EXCERPT PROVIDED:
=-=-=-=-=
What about if I want to put something in there…but fancy

There are 2 fancy bindings, env_bind_lazy() and env_bind_active()

• env_bind_lazy() won’t bind until the first time the thing is accessed
• env_bind_active() will re-compute every time they’re accessed (we’ll use this later in R6)

Quiz Break

1. How do we make the pair of environments as illustrated by this picture.

2. Why don’t e[[1]] and e[c(“a”, “b”)] don’t make sense when e is an environment?

e <- env(
  a = FALSE,
  b = "a",
  c = 2.3,
  d = 1:3,
)

How do packages work anyway?

ggplot(mtcars) + geom_point(aes(x = disp , y = hp))

And this doesn’t?

library(ggplot2)
ggplot(mtcars) + geom_point(aes(x = disp , y = hp))

Everytime we add a package with library() or require() we’re adding to the search path

What will happen to the seach_envs() and the parent_env() of the global environment after I load cowplot?

search_envs()

##  [[1]] $ <env: global>
##  [[2]] $ <env: package:ggplot2>
##  [[3]] $ <env: package:rlang>
##  [[4]] $ <env: package:learnr>
##  [[5]] $ <env: package:shiny>
##  [[6]] $ <env: package:stats>
##  [[7]] $ <env: package:graphics>
##  [[8]] $ <env: package:grDevices>
##  [[9]] $ <env: package:utils>
## [[10]] $ <env: package:datasets>
## [[11]] $ <env: package:methods>
## [[12]] $ <env: Autoloads>
## [[13]] $ <env: package:base>

env_parents(current_env())

##  [[1]] $ <env: package:ggplot2>
##  [[2]] $ <env: package:rlang>
##  [[3]] $ <env: package:learnr>
##  [[4]] $ <env: package:shiny>
##  [[5]] $ <env: package:stats>
##  [[6]] $ <env: package:graphics>
##  [[7]] $ <env: package:grDevices>
##  [[8]] $ <env: package:utils>
##  [[9]] $ <env: package:datasets>
## [[10]] $ <env: package:methods>
## [[11]] $ <env: Autoloads>
## [[12]] $ <env: package:base>
## [[13]] $ <env: empty>

library(cowplot)
=-=-=-=-=
PROBLEM DETAILS: In the notes on R environments, rewrite the stretch from "Everytime we add" through "search_envs()", replacing "search path" with "chain of attached environments".

DATA BLOCK:
=-=-=-=-=
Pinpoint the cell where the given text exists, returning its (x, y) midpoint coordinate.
=-=-=-=-=
ANSWER TO THE PROBLEM:
Everytime we add a package with library() or require() we’re adding to the chain of attached environments

What will happen to the seach_envs() and the parent_env() of the global environment after I load cowplot?

search_envs()